The only teachers that get to chose their students are in governor's or magnet
schools. Here students have to apply every year to be considered for the
rigorous programs. Many teachers also apply for the job because of better pay,
better students, and better curriculum. Teachers that don't perform can be
fired. With a school full of motivated and talented students its entirely the
responsibility of the teachers, they can't hide behind the excuse of lazy
students and parents because, here, there are none.

The teacher in a poor school district doesn't have much of a choice. Some
things don't work no matter how hard you try and the blame can't rest entirely
on the teachers. But having poor students shouldn't be a fireable offense.

------
Eliezer
People don't really care about whether students learn anything, the resultant
catastrophes not being visible for years and then being hard to blame on
anyone in particular. But they care about sports teams losing, which they see
right away and makes them feel like losers right now, and it's easy to blame
the coach.

------
rnemo
I clicked on the link to this article expecting some thoughtful questions on
why poor teaching is a contributing factor to poor education overall in
America, and how the system is doing much about it, but I feel like I read an
entire article that can be summarized as "A lot of teachers are doing good
work, sometimes under tough conditions, but plenty of them need firing too. We
need a way to figure out the ones that need to be fired, somehow. Possibly
involving test scores."

In my opinion, the question we need to be asking is not "how do we find bad
apples" but "how do we improve the quality of the apple tree." Good education
is hard to come by regardless of what teacher, or indeed, school district you
come from. The problem may not be how good is teacher performance, or even how
good is student performance, but what is the quality of the teaching goals and
design of lessons. Once we've successfully answered that question, then we can
focus on the teachers who consistently have "losing seasons."

------
cafard
One word for you: "cut". Turn out for the basketball team short, slow, and
unable to shoot, and you will not be suiting up. Hell, turn up as a "project"
and you may be cut. A kid at my high school did not make the team until his
junior year (as I recall). He got an athletic scholarship to college, was in
the running for NBA rookie of the year, and eventually picked up a
championship ring, not as a star but as a respected bit player. When he was 14
he could be cut from the team. I doubt his Algebra I teacher had any such
option.

Another word: "recruit". Even the public high schools end up with a lot of
athletes who do not live within the nominal boundaries. The high school a co-
worker's son once attended is now a power in football. Why? The parents of a
star athlete concluded they liked the program and found an apartment in town.
A city high school is a power in girls' basketball, with players from all over
the city. And then there are the Catholic high schools, the private schools,
etc.

------
andrewce
I'll agree quite readily to the notion that there are bad teachers, but before
we jump on the "Let's fire 'em!" train, there are some things to consider:

1) A teacher whose students consistently perform below grade level, but who
jump 2 or 3 grade levels under her teaching (in the course of a year) is
probably not a bad teacher. I know several teachers, particularly those who
work with students for whom English is not a native language or who work with
students with communiications barriers, where this is the case.
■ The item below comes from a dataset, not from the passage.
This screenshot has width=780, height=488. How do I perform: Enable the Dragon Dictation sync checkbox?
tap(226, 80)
(My father is on the board of trustees of a school for the deaf and blind;
this school consistently is one of the worst performing schools in the state,
but at least part of that is because the vast majority of its students enter
the school between 3 and 8 years behind grade level. I know the English
teacher there, and she's responsible for some phenomenal gains, but even then
it's rare that students will be reading and writing at grade level).
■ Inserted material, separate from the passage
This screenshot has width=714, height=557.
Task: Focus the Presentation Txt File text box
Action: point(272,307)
2) While we have a discussion of what bad teaching is, we also need to discuss
what good teaching entails. "Sufficient progress on standardized tests" does
not describe the teacher, but rather the students, and even then only on a
single day. I'm willing to buy that there's some correlation between those
tests and overall achievement, but would suggest that 3 hours is probably an
insufficient amount of time to fully demonstrate one's learning over the
previous 9 months.

Let's have a vibrant discussion of the how's and why's of teaching
excellently, both in terms of what it looks like in action and what it
accomplishes.

3) Finally, let's take a good look at what useful, worthwhile learning
entails, and what it looks like. It may be that the system of bells and
periods is more destructive than it is productive (I suspect this to be true,
given my knowledge of my own workflow, as well as how I had to drastically
alter my workflow when I taught), and it may be that we spend too much time on
low-level skills (like rote memorization solely for the purpose of taking a
test) and not enough time on internalization and contextualization of
meaningful knowledge and skills (how many students have you known who could
only solve a math problem when they knew ahead of time, by way of reading the
chapter heading, what that problem would entail, but would not be able to
solve that problem if they saw it mixed in with other types of problems?)

It's easy to say "Oh, let's fire the bottom 10% of teachers and replace them
with excellent teachers", but such a statement falls flat on its face pretty
quickly (for one, do we have a hidden reserve of these "excellent teachers",
and if so, can we convince them to leave their more lucrative jobs
elsewhere?).

It's much more difficult, but also much more worthwhile, to say "Let's figure
out what excellent teaching and learning look like, in all their dimensions,
and then let's see if we can figure out how to make it happen more often."

As far as education reform discussion topics go, I'd rather have the latter
than the former.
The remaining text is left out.